说到秦闕,司縛的心情好了许多。
“对,不能让她担心!”他自顾自振奋起来,决心战胜病魔。
司鹤听着,悬着的心缓缓落地,却一片酸涩。
秦阙回来的时候,司鹤已经离开了,他回了后勤组。
司縛喜滋滋地去接秦阙。
说是接,其实也就是站在门口等。
秦阙通过身形辨认出他,对他招招手。
他小跑过去。
“今天身体怎么样?”她问。
“挺好的。”他撒了一个小谎,語气有点虚。
秦阙捏捏他的手:“回去等我,大厅里冷。

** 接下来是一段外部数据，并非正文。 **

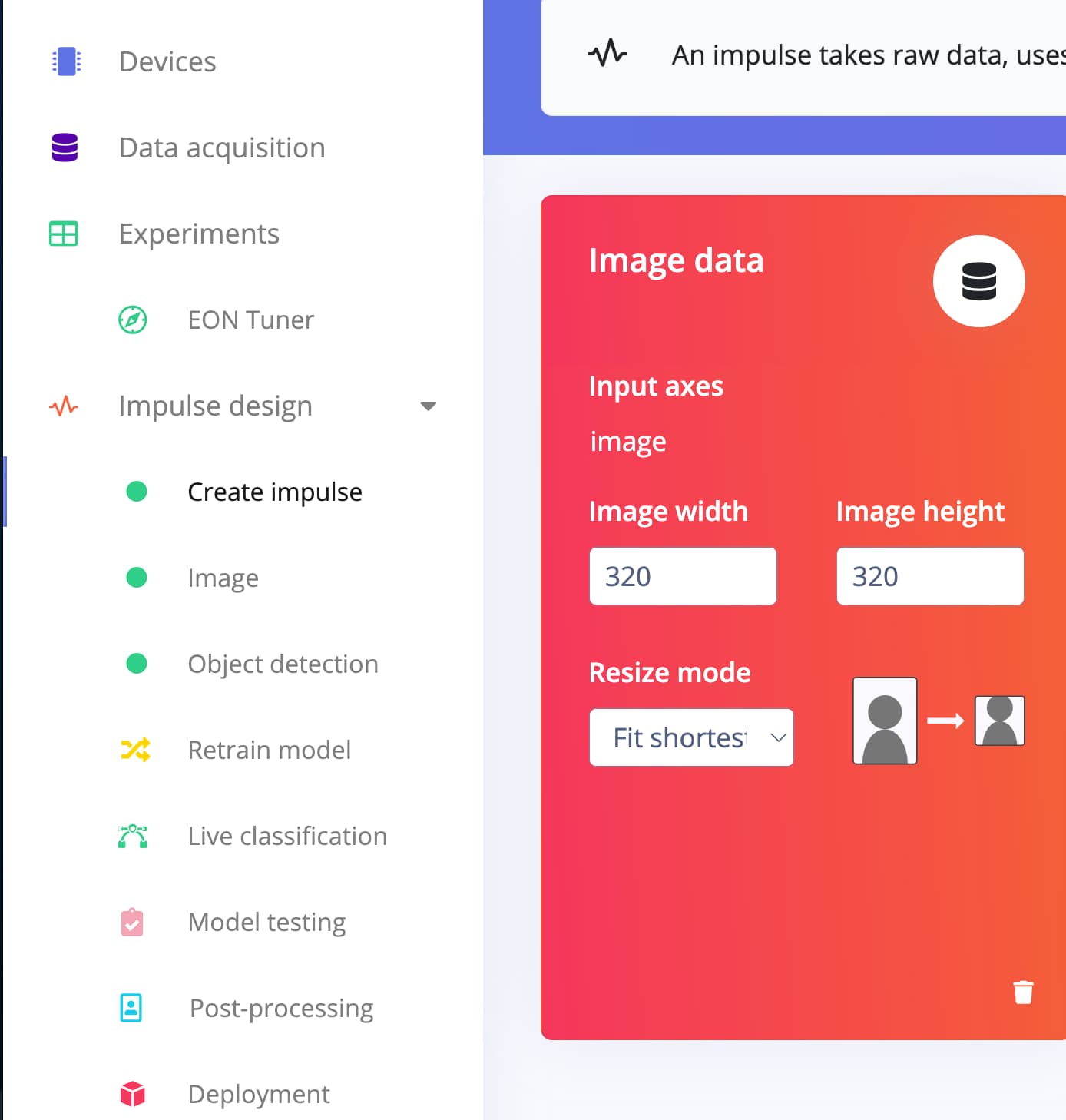The width and height of the screenshot is (1066, 1120).
Task: Go to the Image processing block
Action: point(223,578)

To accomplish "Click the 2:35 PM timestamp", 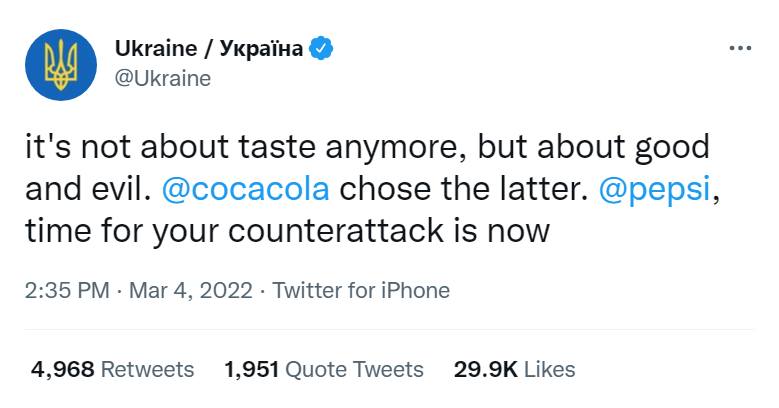I will click(68, 291).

”
“好。”
秦阙即使回来了也很忙,在晚上休息之前跟他说不了几句话。
但他很知足,回去哄了一会儿小乐游,拿出被冻得硬邦邦的面包和矿泉水放到火堆旁加熱。
秦阙等人回冰屋的时候,鼻腔里都是面包的麦香味。
“好香啊!”
天气回暖后,车队继续出发。
在进入第六个大型基地时,秦阙宣布要在这里修整三个月,三个月后再次集结出发。
因为,司缚要生了。
随着肚子一天天地打起来,司缚的想法从“我肚子里果然有肿瘤”到“我为什么没消瘦”,最后在司鹤隐晦的提醒下,终于后知后觉……他肚子里揣崽了。
因为大家衣服都穿得很厚,再加上他不太显怀,怀到七八个月了,都没什么人发现他的异样。